### WRITTEN EXERCISE
Return the data below word for word, from its first line through the line that contains "pos(508,95)", leaving out the pictures.

### RECORDS TO USE
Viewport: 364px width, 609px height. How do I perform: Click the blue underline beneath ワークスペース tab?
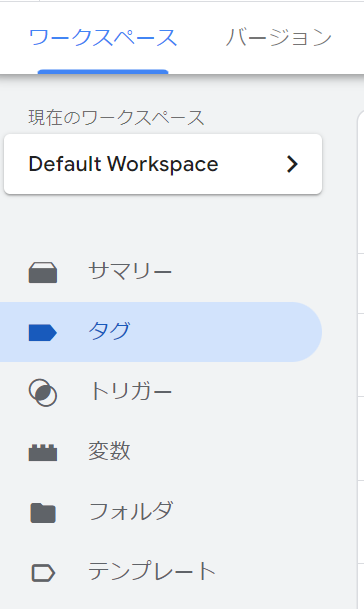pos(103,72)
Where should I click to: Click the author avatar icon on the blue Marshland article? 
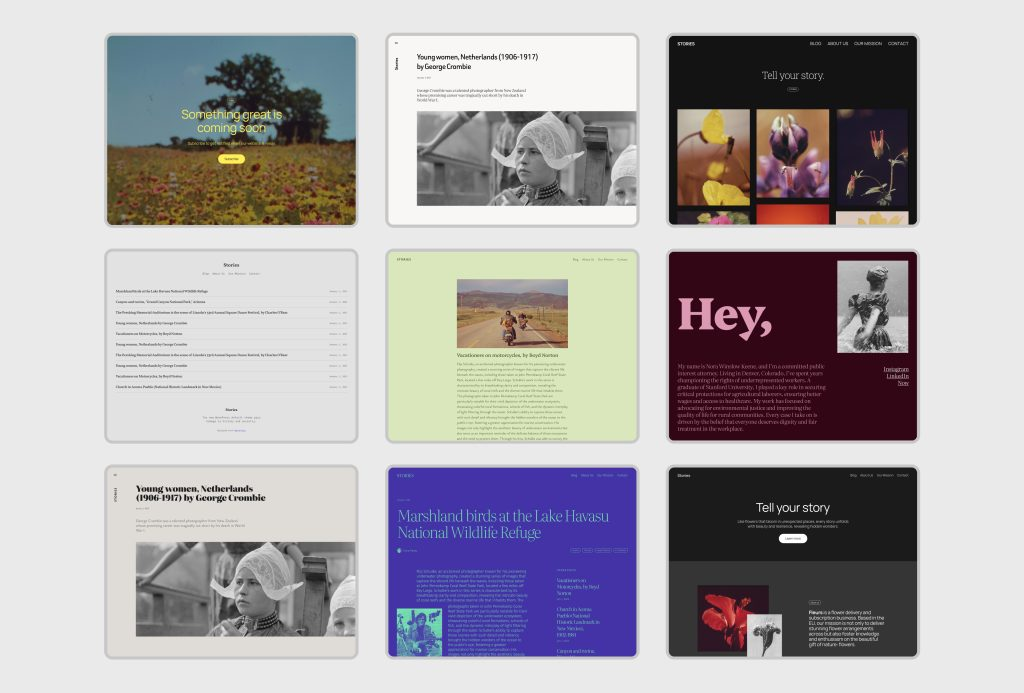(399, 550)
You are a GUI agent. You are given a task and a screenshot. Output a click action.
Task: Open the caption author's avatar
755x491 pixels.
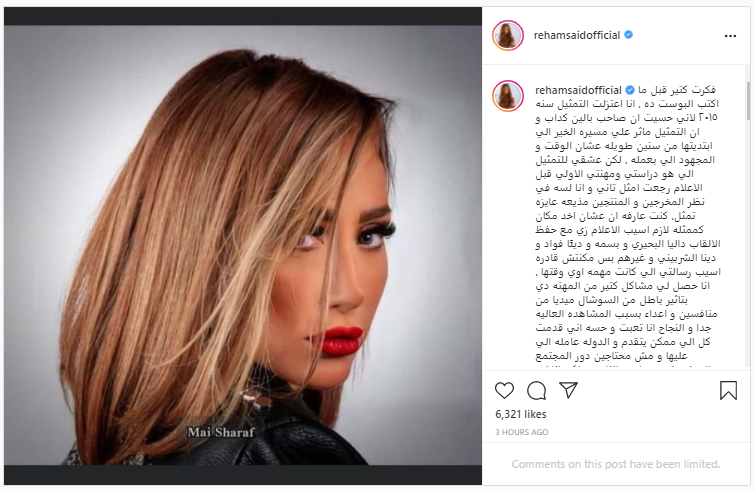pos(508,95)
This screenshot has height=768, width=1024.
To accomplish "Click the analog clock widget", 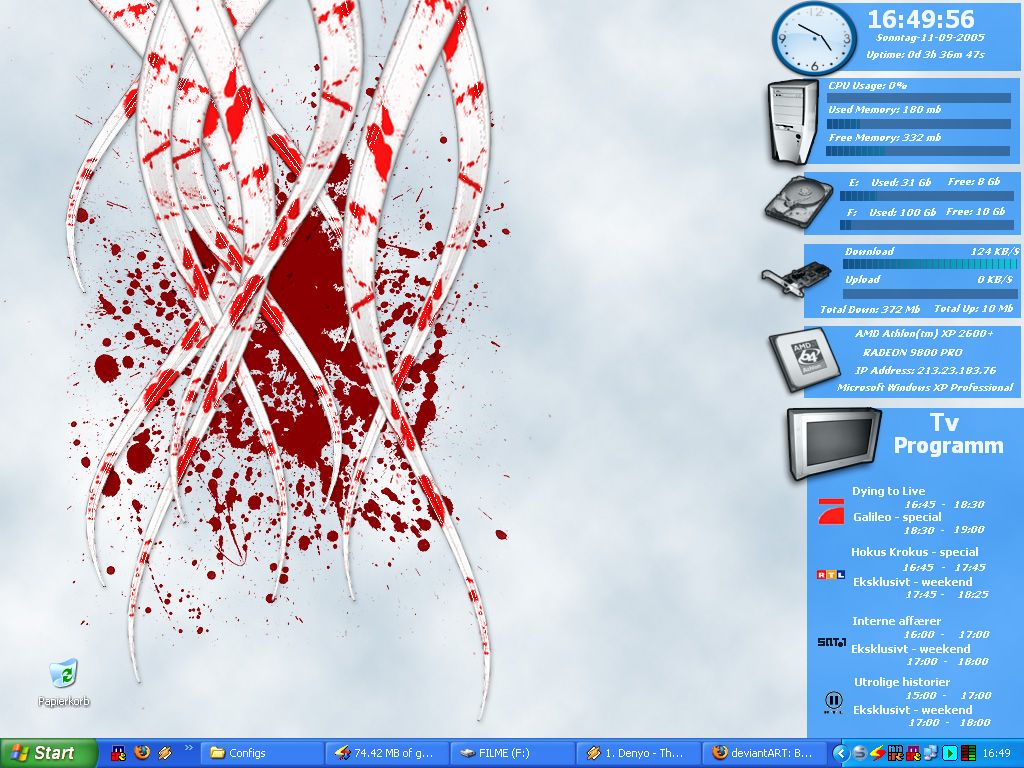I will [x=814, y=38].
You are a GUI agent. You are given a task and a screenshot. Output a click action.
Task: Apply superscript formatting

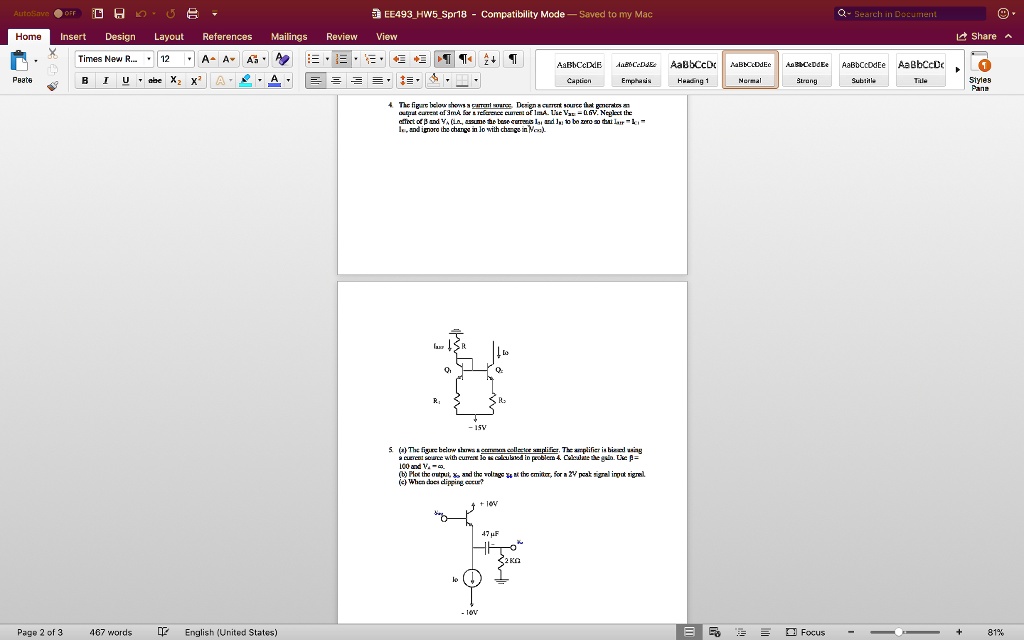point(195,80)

### REPLY
Viewport: 364px width, 609px height. How do I perform: Click the blue underline beneath ワークスペース tab?
pos(103,72)
Where should I click to: Click the author avatar icon on the blue Marshland article? 
(399, 550)
You are a GUI agent. You are given a task and a screenshot. Output a click action.
Task: Open the caption author's avatar
755x491 pixels.
pos(508,95)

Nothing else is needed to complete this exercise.